The cost of health care continues to increase in the United States, and providers, educators, and payors alike are struggling to strike a balance between providing services, training physicians, and curtailing costs. Total health care spending initially slowed from 2008 to 2013 as a result of the economic recession and increased cost-sharing with patients.1 But rates of health care spending increased again in 2014, as the Affordable Care Act led to increased coverage, reaching $3.0 trillion, or 17.5% of the US gross domestic product.2 At the same time, this increase in expenditure has not translated into improved health outcomes. According to a recently published Commonwealth Fund report, the US health care system ranks last among 11 industrialized countries along multiple dimensions of health care quality including cost-related access to care, efficiency, equity, and population health.3
As health care providers face ever-increasing pressure to decrease expenditure, graduate medical education (GME) has also become a target of cost-cutting efforts. Many large academic institutions are facing economic difficulties and are already over the federal cap, leading them to freeze expansion of new trainee positions and consider eliminating positions or cutting costs previously designated to education. Additionally, regulations such as work-hour restrictions implemented in 2003 and may 2011 have significantly changed the care previously provided by trainees.4 Recognizing and moving to better balance the line between service and education, the Accreditation Council for Graduate Medical Education (ACGME) has appropriately placed more focus on curriculum development and residency structure to prevent the burden of service from usurping the mission of education. These reforms, while admirable from both a humanitarian and educational perspective, have nonetheless prompted struggling health care systems to assess whether they can afford the prestige of being training institutions. In fact, some would maintain that a health care system might become more efficient by eliminating or decreasing trainees—but this argument is undermined by some evidence that trainee involvement actually improves patient outcomes.5,6 Additionally, common sense would indicate that this modification would be at the expense of having a next generation of providers, potentiating further strains on an already stressed workforce.

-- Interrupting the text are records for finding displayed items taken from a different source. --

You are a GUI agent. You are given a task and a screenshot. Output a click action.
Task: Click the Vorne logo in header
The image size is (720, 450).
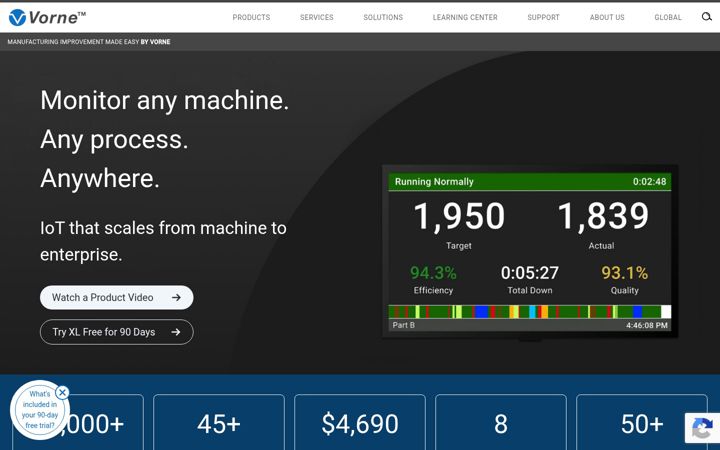[47, 17]
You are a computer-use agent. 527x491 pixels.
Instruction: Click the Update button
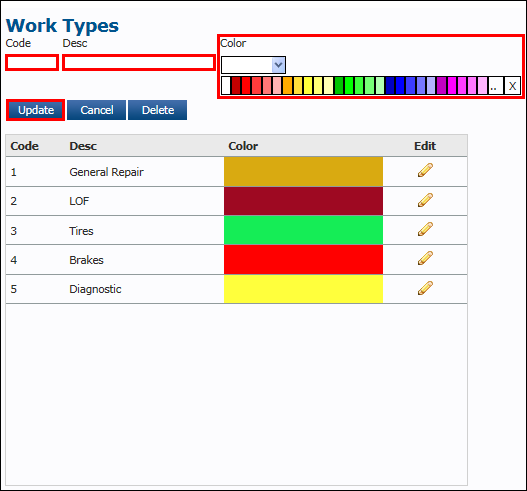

We would argue that holding education in a separate silo from health care delivery is counterproductive, as it holds trainees back from growing into productive members of the health care team, and that the sooner the service provided by trainees is recognized as a very integral part of the health care delivery rather than a cost sink, the sooner GME will benefit. Many speak of the conflict between service and education—yet, the most superb training and education models in complex skills are built upon progressive autonomy, which implies a level of its service. Appropriate, as health care is in the service sector. One can see hints of this in educational initiatives such as Entrustable Professional Activities (EPAs) and ACGME's publication “CLER Pathways to Excellence: Expectations for an optimal clinical learning environment to achieve safe and high quality patient care.”7,8 In this, “expectations for supervision and progressive autonomy” are phrases that are found together. As a major tenet of education, we simply must ask trainees to perform real tasks—to both demonstrate competence and exercise their own practice-based learning in their quest for progressive autonomy. However, as of now, the results of these tasks reflect only on the trainee and are not recognized as direct service provided to the patient as the EPA is successfully completed or as autonomy is increased.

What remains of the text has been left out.